== TASK TO CARRY OUT ==
Reproduce the lines between the one holding "At what coordinates" and the one holding "tap(141, 62)", inclusive, without the pictures.

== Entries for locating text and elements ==

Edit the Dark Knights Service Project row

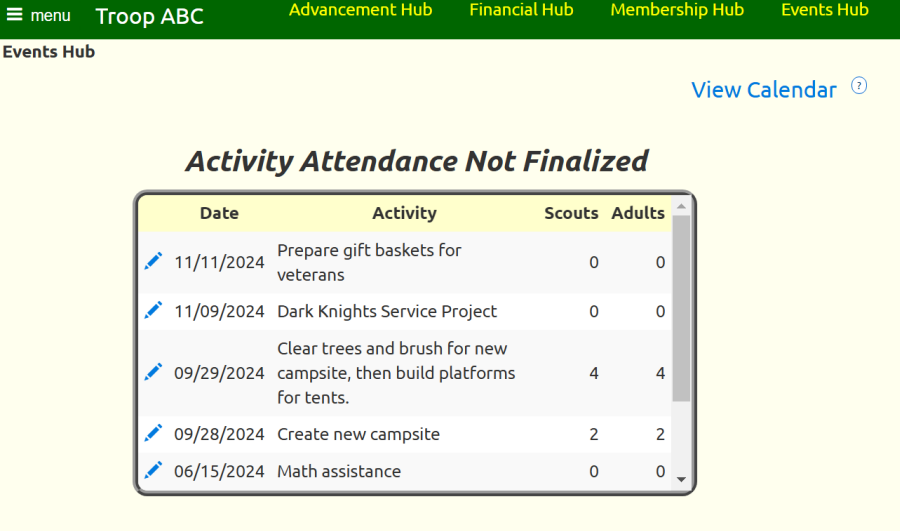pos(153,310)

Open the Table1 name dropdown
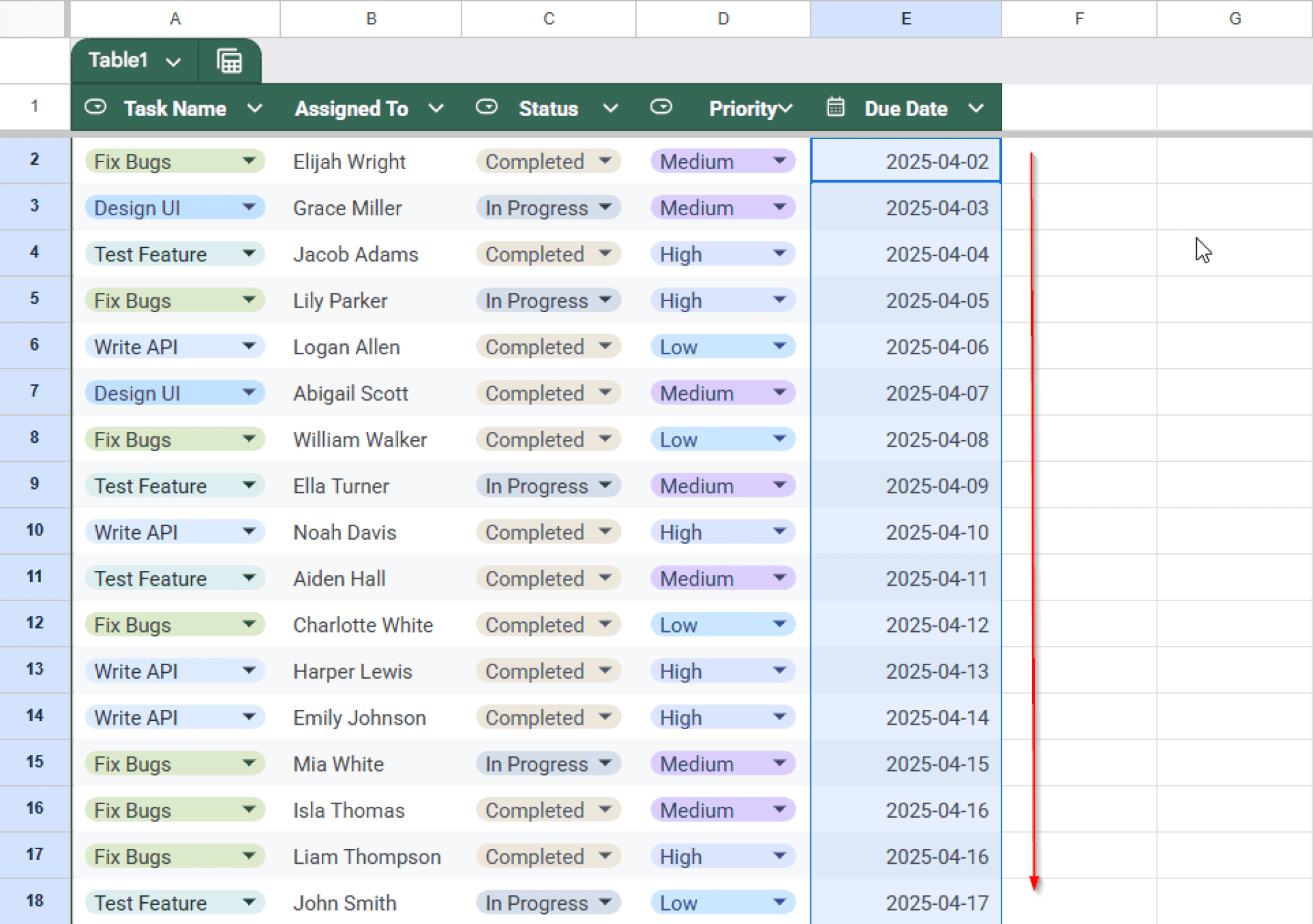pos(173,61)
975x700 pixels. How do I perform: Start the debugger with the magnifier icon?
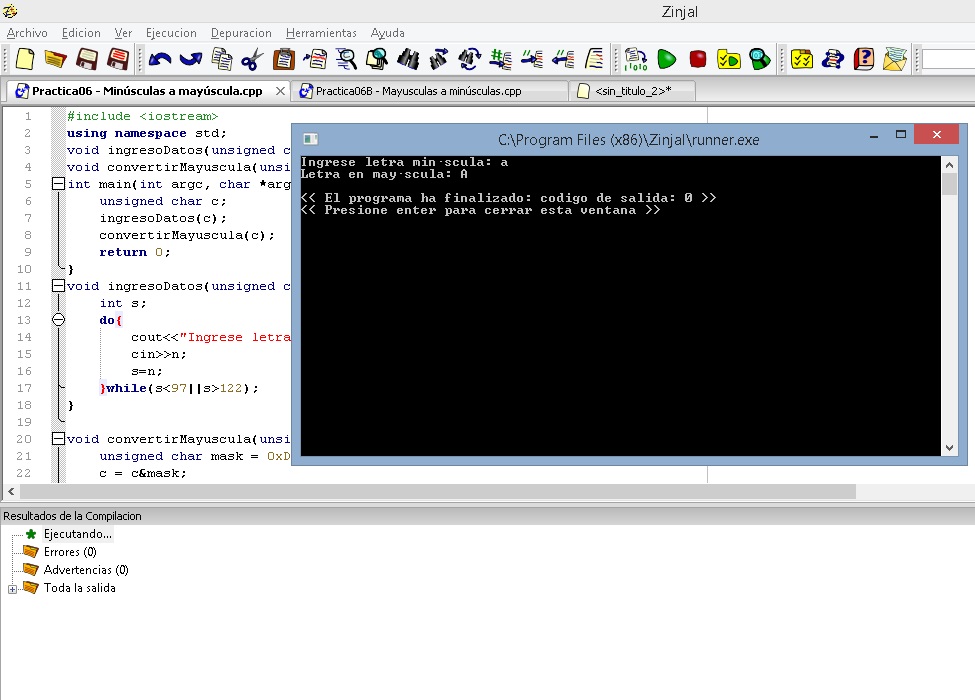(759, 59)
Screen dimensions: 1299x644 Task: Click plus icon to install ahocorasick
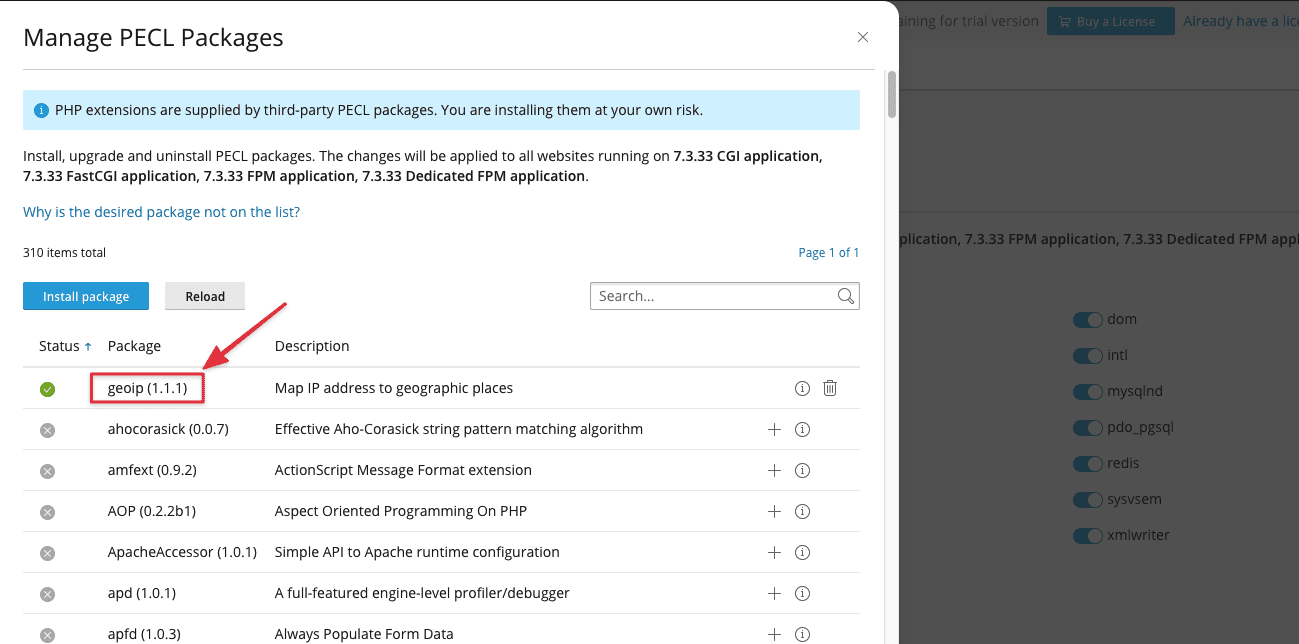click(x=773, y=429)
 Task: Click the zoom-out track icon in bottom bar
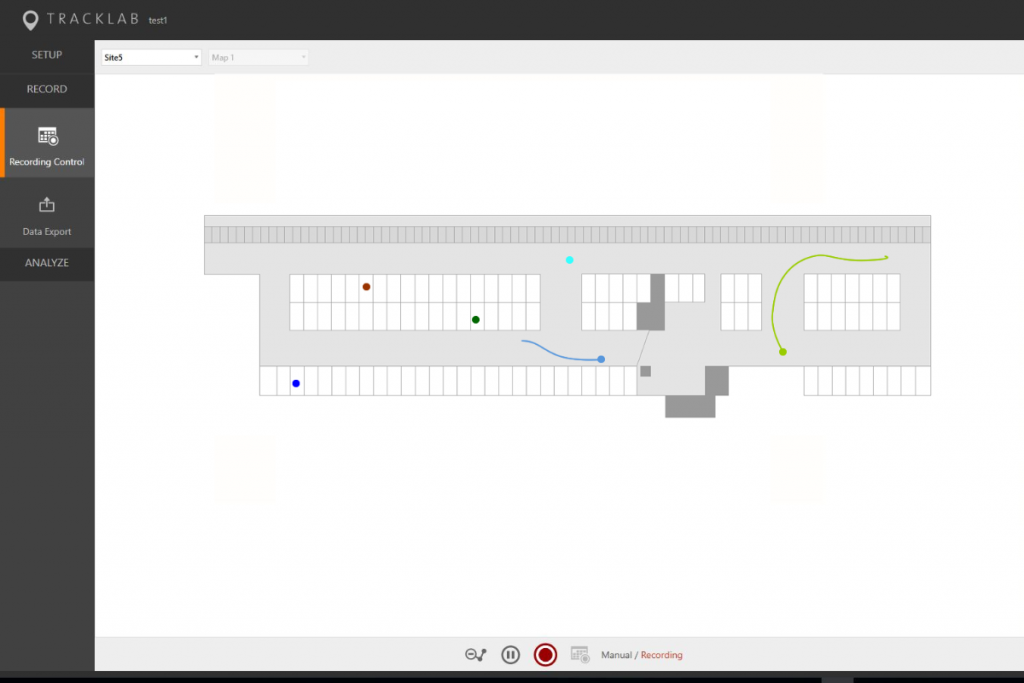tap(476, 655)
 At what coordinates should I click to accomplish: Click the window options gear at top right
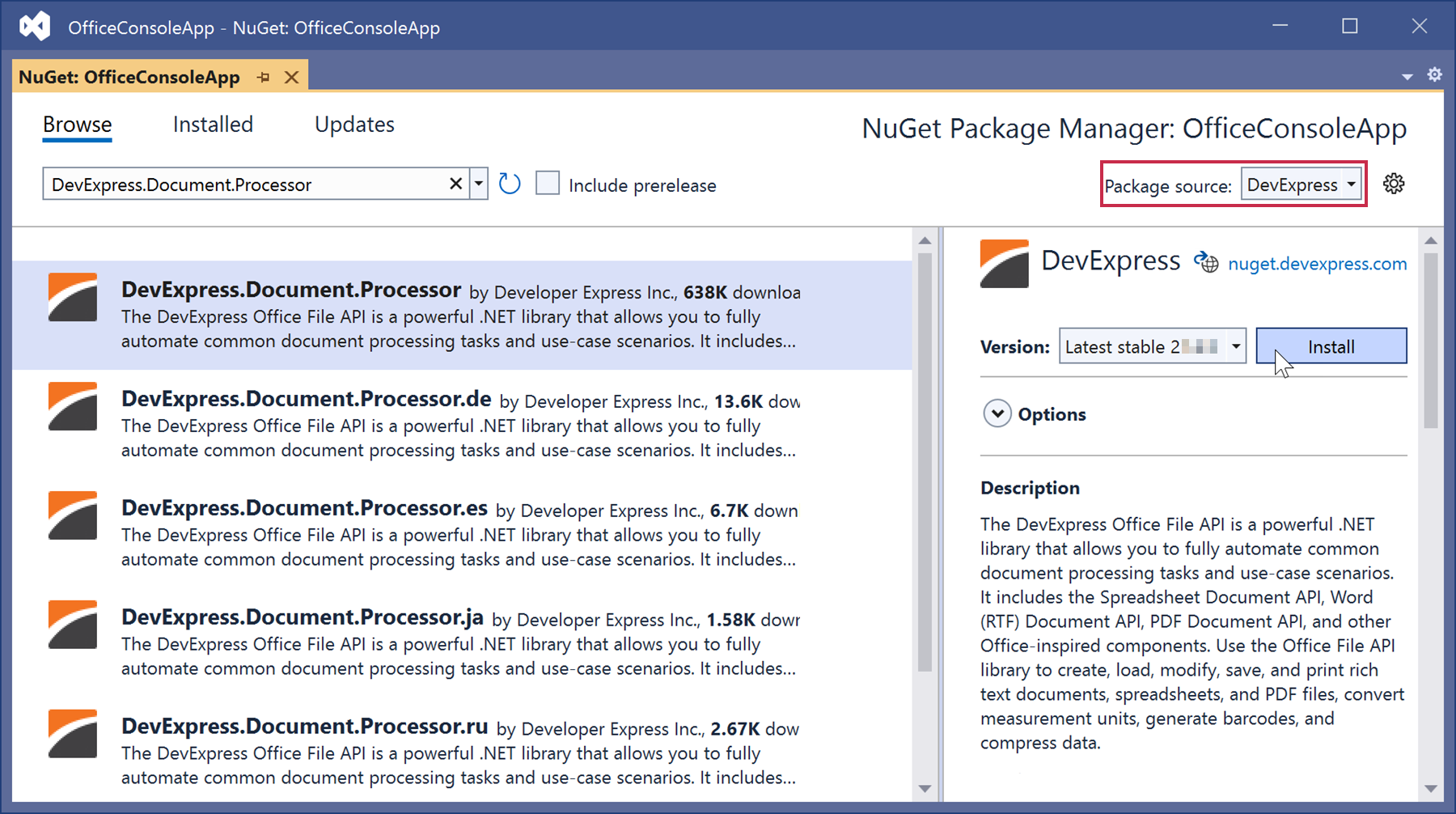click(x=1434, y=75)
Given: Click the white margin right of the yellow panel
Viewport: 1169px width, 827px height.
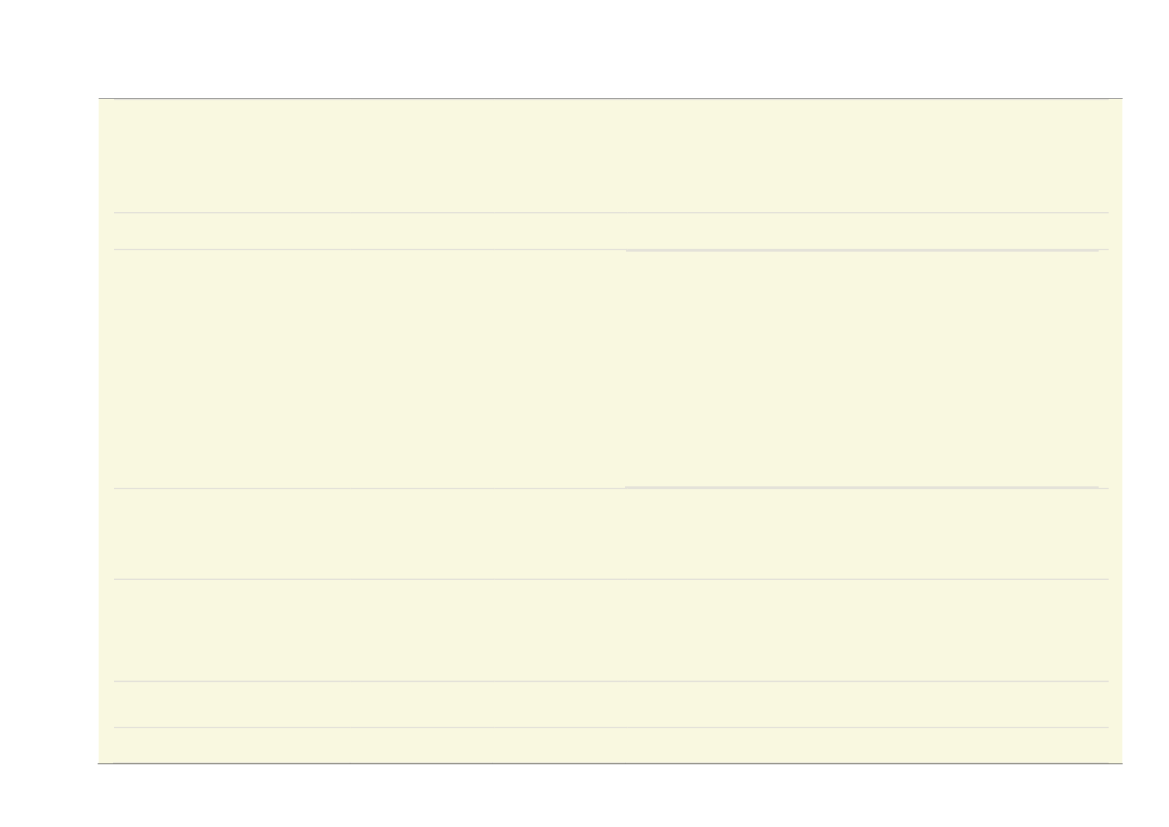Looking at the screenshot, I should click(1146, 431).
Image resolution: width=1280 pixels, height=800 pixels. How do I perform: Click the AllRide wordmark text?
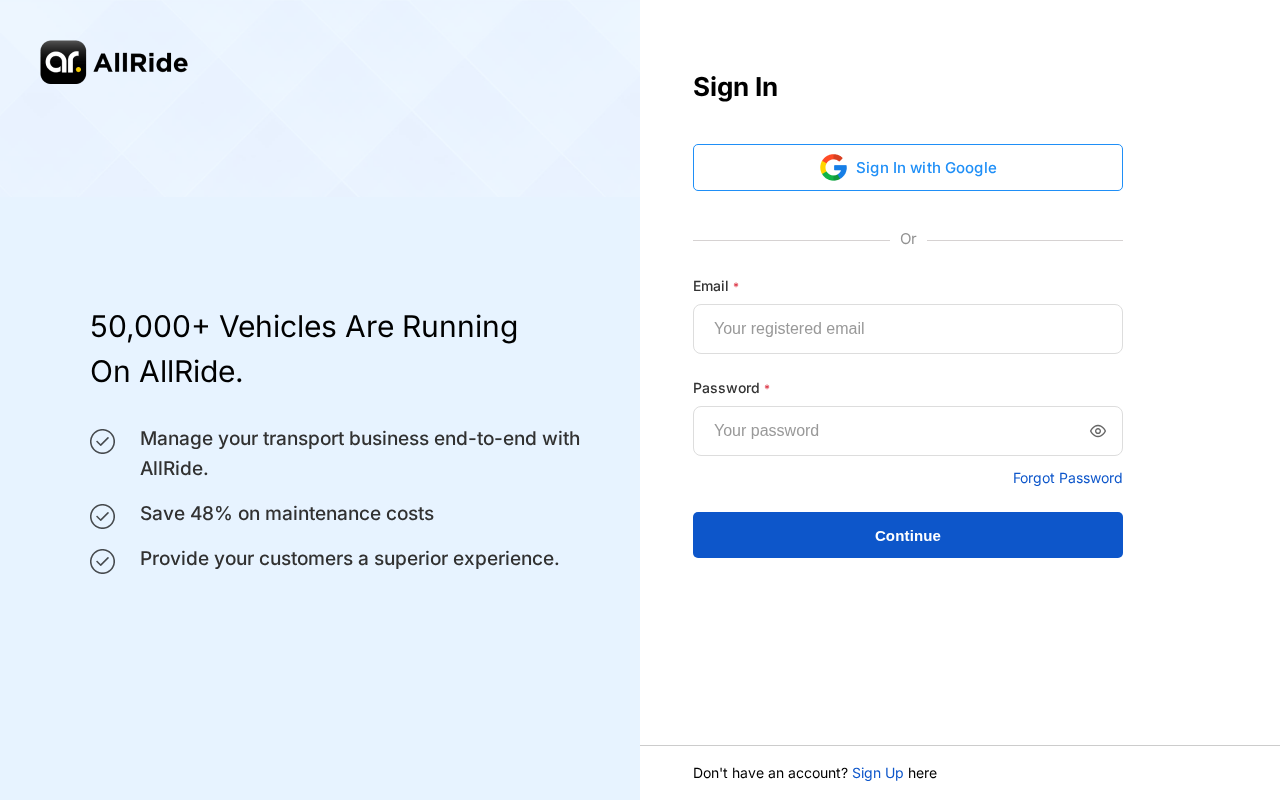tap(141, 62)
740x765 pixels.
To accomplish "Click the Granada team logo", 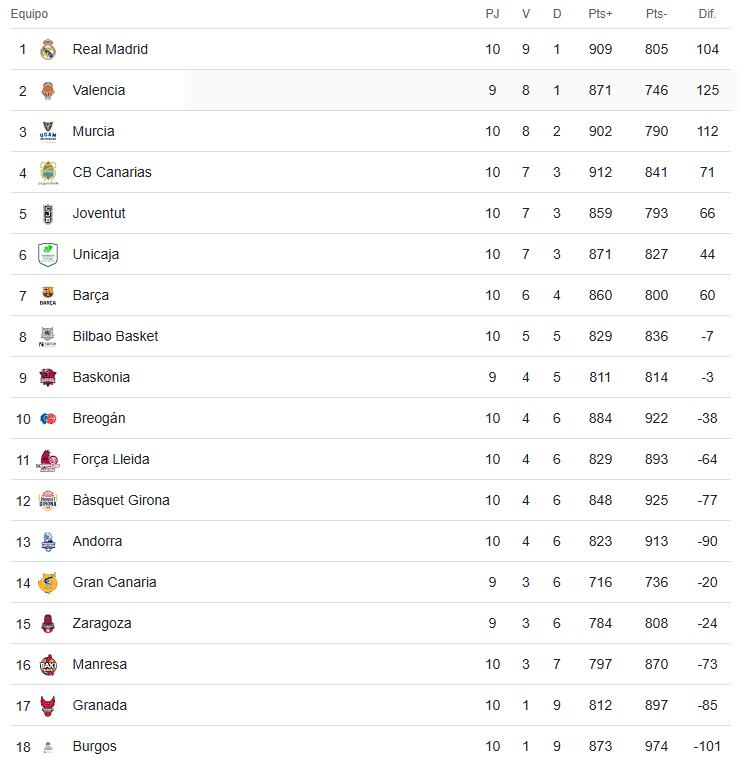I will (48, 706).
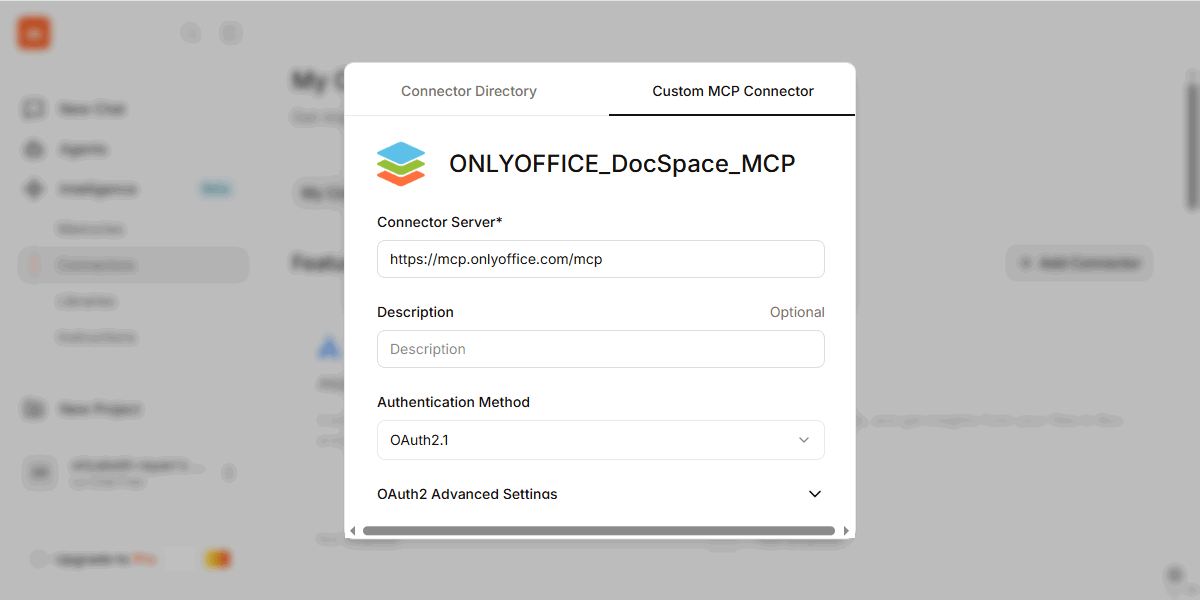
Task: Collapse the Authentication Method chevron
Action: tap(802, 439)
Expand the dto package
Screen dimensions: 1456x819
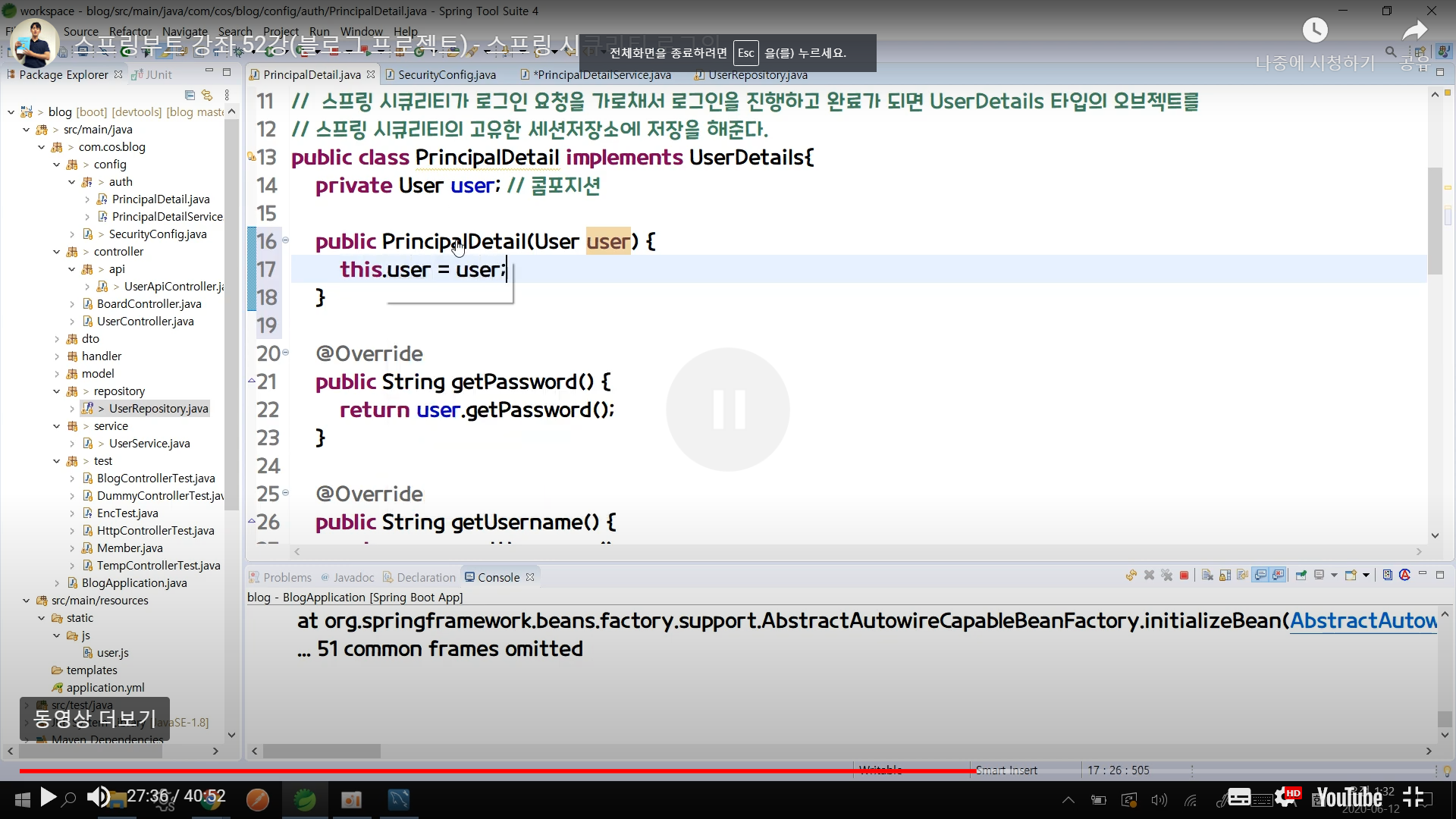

== EXERCISE OUTPUT ==
 At what coordinates should I click to accomplish: Click the window options gear at top right
click(x=1434, y=75)
Given: Click the white margin right of the yellow panel
Viewport: 1169px width, 827px height.
Looking at the screenshot, I should click(1146, 431).
Image resolution: width=1280 pixels, height=800 pixels. How do I perform: Click the AllRide wordmark text?
tap(141, 62)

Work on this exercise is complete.